Секретное задание, война, тюрьма и побег - Ричардсон Альберт Дин
Эта филиппика была так вдохновлена моим присутствием, а в глазах всех этих людей горело столько порожденной невежеством злобы, что я почувствовал себя подобно несчастному Ромео, который «когда увидел, не узнал, а когда узнал, то было слишком поздно». По опыту я знал, что лучшая защита для подозреваемого — это делать все, что можно сделать, быть смелым и внимательным, смотреть глаза в глаза и задавать вопросы.
Итак, во время этой тирады, которая продолжалась все то время, пока мы вместе не торопясь прошли два марша, я старался выглядеть спокойным, беззаботным и совершенно невозмутимым. Когда оратор исчерпал весь свой запас бранных слов, я вытащил из кармана свежую сигару и сказал ему: «Будьте любезны, дайте мне огоньку, сэр». С озадаченным видом он вынул сигару изо рта, сбил пепел своим указательным пальцем, протянул мне, и несколько странно посмотрел на меня, а я, глядя ему прямо в глаза, медленно закурил свою гавану, вернул ему его сигару и поблагодарил его.
Затем они удалились, очевидно, осознав то, что их пыл опередил их благоразумие. Та смесь великого разочарования и недоумения, которая запечатлелась в выражении лиц этих молодых офицеров, навсегда останется со мной преприятнейшим воспоминанием.
Размышляя в моей комнате о недавних арестах в лагере генерала Брэгга неких подозрительных лиц и учитывая этот небольшой эпизод, я изменил свой план. Как герой пьесы-фарса м-р Тудлс, который «думает, что он не будет курить», я решил не ехать в Пенсаколу, но заказал экипаж и отправился на почтовый пароход «Сент-Чарлз», который тем же вечером должен была отплыть в Монтгомери.
Я был совершенно уверен, что буду встречен комитетом по бдительности, полицией или некими военными чиновниками, которые пригласят меня полюбоваться Сецессией через тюремную решетку. Не очень приятная перспектива, но мне оставалось только ждать.
Погода была великолепной. Через иллюминатор моей каюты была видна сверкающая река и покрытый пышной оливковой зеленью берег. По мутным водам широкого залива туда и сюда проплывали небольшие лодки со снежно-белыми парусами, а за пароходом, с его высокими черными дымовыми трубами, на воде оставалась бело-пенистая дорожка и длинные облака коричневого дыма, хорошо видимые на фоне светлого неба.
В три часа дня, когда я лежал в своей каюте, в полудреме любуясь этой картиной, в дверь вошел перепачканный копотью юнга и сказал: «Масса, Форт Самтер пал!»
Сообщение только что прибыло по телеграфу.
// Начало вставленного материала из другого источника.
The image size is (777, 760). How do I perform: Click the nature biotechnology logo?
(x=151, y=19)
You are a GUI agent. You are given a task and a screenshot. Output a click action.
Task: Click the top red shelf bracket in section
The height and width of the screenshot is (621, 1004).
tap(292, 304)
Первая битва Великой Войны закончилась, и 72 человека после двухдневной бомбардировки были захвачены 12-тью тысячами! Буквально через секунду триумфально загремели церковные и пароходные колокола, да и пушка значительно подкрепила их восторженное ликование. На улице было устроено открытое народное собрание и были произнесены пылкие речи. Помня о том, что произошло утром, я не покинул пароход, но попытался проникнуть в будущее. Мне казалось, что уже сейчас, я вижу смертный приговор рабству, но что будет дальше оставалось загадкой.
На «Сент-Чарлзе» имелась подключенная к нему каллиопа[50]. В тот вечер, когда прозвучал последний колокол, и отдан последний швартов, он покинул причал Мобила и под визгливые звуки «Dixie's Land»[51] медленно пошел по реке.
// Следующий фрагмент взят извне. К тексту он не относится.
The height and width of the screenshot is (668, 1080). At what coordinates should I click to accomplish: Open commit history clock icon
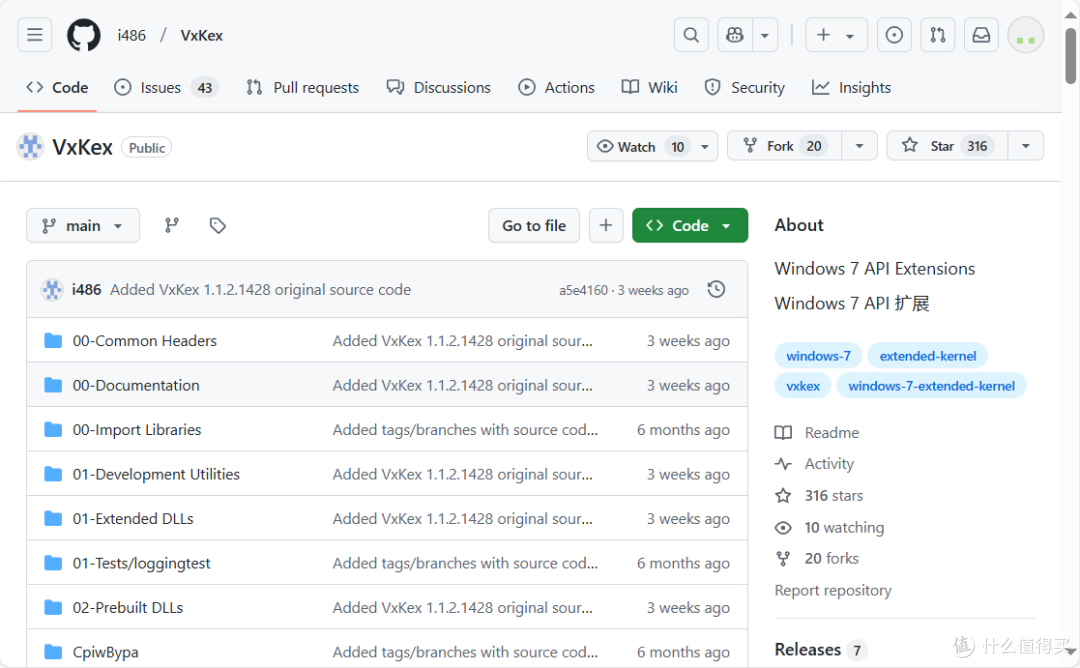(716, 290)
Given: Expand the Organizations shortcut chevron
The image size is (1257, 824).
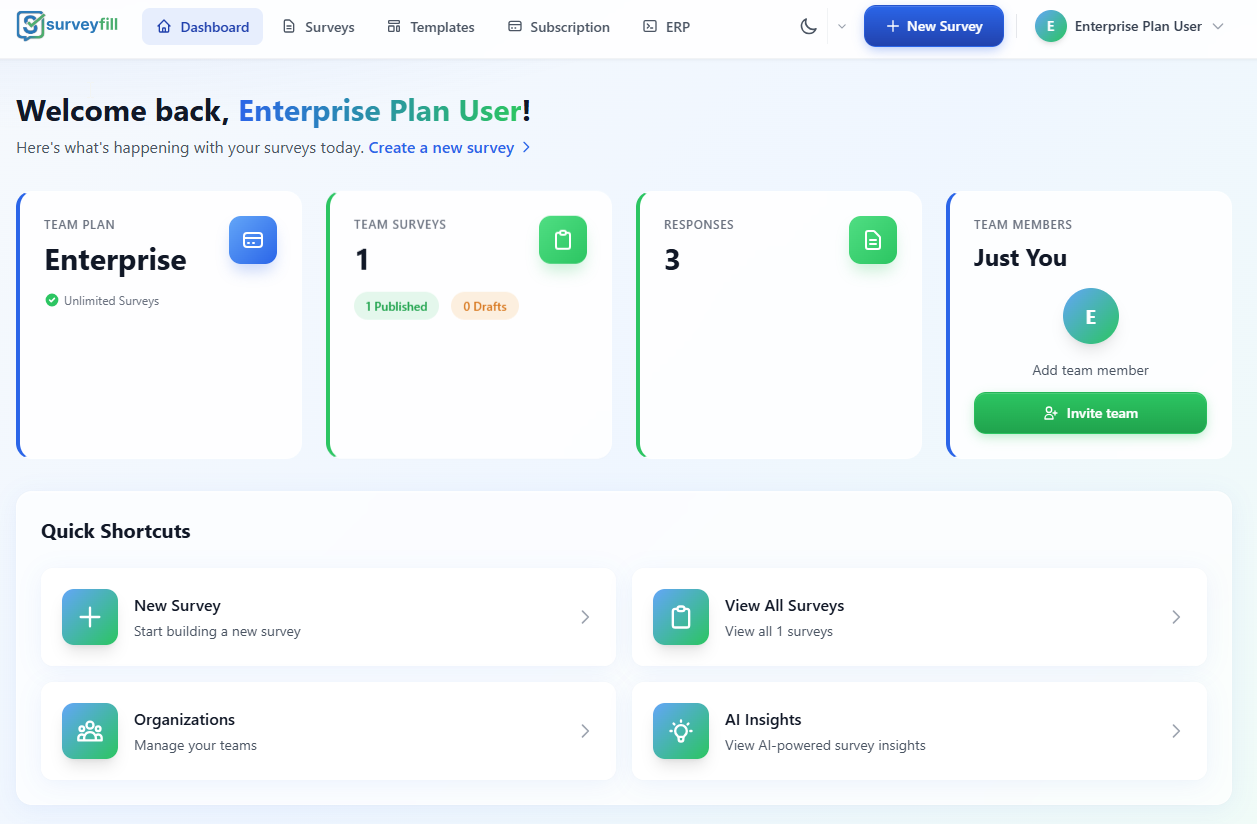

Алабама — «самая спокойная и до однообразия красивая река». В сумеречном свете ее извилистость дарит возможность полюбоваться прекрасным видом обоих ее поросших лесами берегов. Их плотная листва, расцвеченная всеми оттенками цветов лета, делала их похожими на две мягкие и гладкие многоцветные бархатные подушки.
После того, как стемнело, мы встретились с шедшим вниз по течению другим почтовым пароходом. Наша каллиопа приветствовала ее своей живой музыкой, а пассажиры, столпившись у поручней, приветствовали друг друга криками ура, размахивали шляпами и платками.
В воскресенье утром нас разбудила наша верная попутчица каллиопа — на этот раз, духовной музыкой. Поблизости от многих речных причалов находилась только лишь уютно расположившаяся под сенью великолепных дубов фермерская усадьба, на террасах и верандах сидели дамы, а среди деревьев бегали играющие белые и негритянские дети. Иногда на высоком мысу можно было увидеть одинокое здание большого склада, от него к обрезу воды по пологому склону вела узкоколейная железная дорога. Когда здешние места еще только начали заселяться, и земли было много, огромные хлопковые поля доходили до самого речного берега, а в центре их стоял потрепанный ветрами и непогодой хлопковый пресс, очень похожий на яблочный пресс Севера.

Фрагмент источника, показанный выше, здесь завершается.